Голос прозы
О визуальном и аудиальном в опере В. Раннева

Текст: Мария Андрющенко

Фото: Олимпия Орлова
  • /
  • /
Рты в опере «Проза» везде. Рот выплевывает баббл с текстом. Рты в больших количествах проносятся по экрану, заглатывают нарисованную еду. Есть ртом, пожирать глазами, глазами же выплевывать бабблы. Вот — головы вперемешку, вот — рты, а вот — глаза. Соавтор постановки — художница Марина Алексеева — создает анимацию остроумно выстраивая визуальный ряд в своей любимой манере: виртуозно жонглируя штампами и заезженными образами, рисуя по сути современный лубок. Вырезанные из советских плакатов и журналов фигуры, а также их части, городские пейзажи девяностых и герои интернет-мемов идеально ложатся на морок рассказа Мамлеева, который лежит в основе либретто.
Анимация Алексеевой иллюстрирует саму суть текста. Он физиологичен и телесен. Чтобы не переживать, нужно «прочистить желудок». Кошмар входит «в суп, который они ели». Но больше всего, конечно, физиологичен и телесен главный герой — Ваня. Он переживает все свои жизненные ситуации и эмоции исключительно через свое тело, причем тело это фрагментарно. Особенно в нем выделяется рот: он набивает «рот до отказа яйцами вместе с конфетами и сыром», окружающие, пристально вглядывается «в его жующий рот», наблюдают, как «он ел: аппетитливо, выжимая все соки из пищи и урча», и в финале «Ваня жадно проглатывал все». Желания Вани выстраиваются в предельно простую цепочку: сначала — удовлетворения физиологических потребностей, а потом — желания власти. Его непомерно разросшееся тело пожирает все вокруг себя, как диктатор, медленно поглощает свое государство, убивая тех, кто его кормит. Владимир Раннев, представляя «Прозу» в рамках одного из показов в Электротеатре, сказал, что для него она олицетворяет психологический анамнез российской социально-политической действительности. Он писал оперу про власть, про то, откуда она берется, и как с этим жить дальше.

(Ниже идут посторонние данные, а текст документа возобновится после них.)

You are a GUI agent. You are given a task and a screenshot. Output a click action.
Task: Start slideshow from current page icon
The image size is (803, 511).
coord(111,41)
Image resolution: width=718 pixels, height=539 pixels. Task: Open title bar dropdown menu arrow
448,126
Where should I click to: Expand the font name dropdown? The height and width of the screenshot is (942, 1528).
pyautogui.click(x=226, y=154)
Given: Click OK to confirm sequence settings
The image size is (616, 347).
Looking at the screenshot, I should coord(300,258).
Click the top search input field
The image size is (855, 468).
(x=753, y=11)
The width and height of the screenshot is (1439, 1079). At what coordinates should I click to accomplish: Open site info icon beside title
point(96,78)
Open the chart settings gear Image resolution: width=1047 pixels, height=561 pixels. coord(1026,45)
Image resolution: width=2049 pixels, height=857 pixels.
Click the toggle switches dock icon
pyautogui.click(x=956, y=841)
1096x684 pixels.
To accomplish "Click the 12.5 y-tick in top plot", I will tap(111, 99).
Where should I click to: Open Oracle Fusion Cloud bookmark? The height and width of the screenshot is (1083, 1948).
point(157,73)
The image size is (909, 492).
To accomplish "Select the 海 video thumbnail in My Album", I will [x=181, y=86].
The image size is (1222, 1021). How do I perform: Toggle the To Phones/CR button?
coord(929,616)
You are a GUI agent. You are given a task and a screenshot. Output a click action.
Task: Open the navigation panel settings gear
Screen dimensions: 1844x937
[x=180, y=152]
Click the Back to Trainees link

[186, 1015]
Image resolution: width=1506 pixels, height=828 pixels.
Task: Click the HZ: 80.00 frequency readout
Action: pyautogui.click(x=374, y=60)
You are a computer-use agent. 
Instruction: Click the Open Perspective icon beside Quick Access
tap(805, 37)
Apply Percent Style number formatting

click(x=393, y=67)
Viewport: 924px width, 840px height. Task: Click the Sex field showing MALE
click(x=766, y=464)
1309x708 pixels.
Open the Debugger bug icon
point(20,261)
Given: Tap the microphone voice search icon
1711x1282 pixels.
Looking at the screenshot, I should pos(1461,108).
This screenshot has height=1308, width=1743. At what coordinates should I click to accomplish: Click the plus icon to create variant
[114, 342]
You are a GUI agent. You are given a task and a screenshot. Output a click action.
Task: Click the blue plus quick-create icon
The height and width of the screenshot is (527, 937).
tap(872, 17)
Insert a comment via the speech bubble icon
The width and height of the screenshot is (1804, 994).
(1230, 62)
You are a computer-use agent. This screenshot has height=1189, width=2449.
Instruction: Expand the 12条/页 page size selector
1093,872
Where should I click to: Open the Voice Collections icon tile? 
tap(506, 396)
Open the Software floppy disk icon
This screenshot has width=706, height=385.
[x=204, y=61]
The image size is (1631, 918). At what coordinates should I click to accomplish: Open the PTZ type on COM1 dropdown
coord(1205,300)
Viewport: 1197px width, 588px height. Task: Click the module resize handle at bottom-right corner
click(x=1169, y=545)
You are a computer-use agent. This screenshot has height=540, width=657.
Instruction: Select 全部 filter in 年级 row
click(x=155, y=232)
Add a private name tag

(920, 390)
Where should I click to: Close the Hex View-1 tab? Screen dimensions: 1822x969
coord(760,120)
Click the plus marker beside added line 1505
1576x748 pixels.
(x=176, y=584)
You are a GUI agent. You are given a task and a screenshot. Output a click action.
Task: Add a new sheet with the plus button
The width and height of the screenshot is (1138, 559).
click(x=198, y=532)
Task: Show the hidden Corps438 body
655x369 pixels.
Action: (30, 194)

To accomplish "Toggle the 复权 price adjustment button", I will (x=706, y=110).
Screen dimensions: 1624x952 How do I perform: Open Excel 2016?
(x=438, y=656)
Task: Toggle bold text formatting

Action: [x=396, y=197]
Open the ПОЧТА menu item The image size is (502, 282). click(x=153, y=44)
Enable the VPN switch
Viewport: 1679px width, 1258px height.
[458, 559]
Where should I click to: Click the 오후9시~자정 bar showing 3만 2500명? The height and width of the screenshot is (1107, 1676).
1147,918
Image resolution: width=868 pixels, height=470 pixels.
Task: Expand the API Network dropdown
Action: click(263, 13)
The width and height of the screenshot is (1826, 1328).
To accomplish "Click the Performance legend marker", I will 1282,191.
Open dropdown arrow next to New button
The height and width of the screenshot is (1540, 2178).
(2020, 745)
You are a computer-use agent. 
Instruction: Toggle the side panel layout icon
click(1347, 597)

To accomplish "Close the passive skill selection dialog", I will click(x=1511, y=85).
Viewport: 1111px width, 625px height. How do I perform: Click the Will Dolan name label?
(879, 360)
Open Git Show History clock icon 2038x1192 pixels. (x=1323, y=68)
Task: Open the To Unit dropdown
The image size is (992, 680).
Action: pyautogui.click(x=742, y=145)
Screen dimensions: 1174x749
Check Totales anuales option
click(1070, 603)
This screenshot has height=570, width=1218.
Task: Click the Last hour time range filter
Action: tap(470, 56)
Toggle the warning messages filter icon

Музыка оперы — акапельная хоровая партитура, но вовсе не на тексты Мамлеева, которые мы видим на экране. На восемь голосов распеваются отрывки из чеховской «Степи». Рты производят только визуальные тексты (рассказ Мамлеева «Жених»), а голос «Прозы» («Степь» Чехова) акусматичен. Авторы лишают зрителя одного из главных пространственных ориентиров — визуально и физически идентифицируемого источника звука, таким образом воплощая в самом механизме театрального действия акт власти.
Однако поиск источника звука может повлечь за собой интересные переключения между режимами «видения» и «слышания». И в этом смысле «Проза» знакова. Она стоит как бы на грани визионерского театра и чего-то нового — театра, который по-другому воздействует на органы чувств. Не исключено, что «Проза», в которой затрагивается вопрос природы звука и соотношения визуального и аудиального, станет одной из поворотных точек в истории современной оперы. Как когда-то технологические изменения, коснувшиеся звука (звукозапись и радио) стали, по мнению теоретиков sound studies, основанием модернистского поворота в культуре.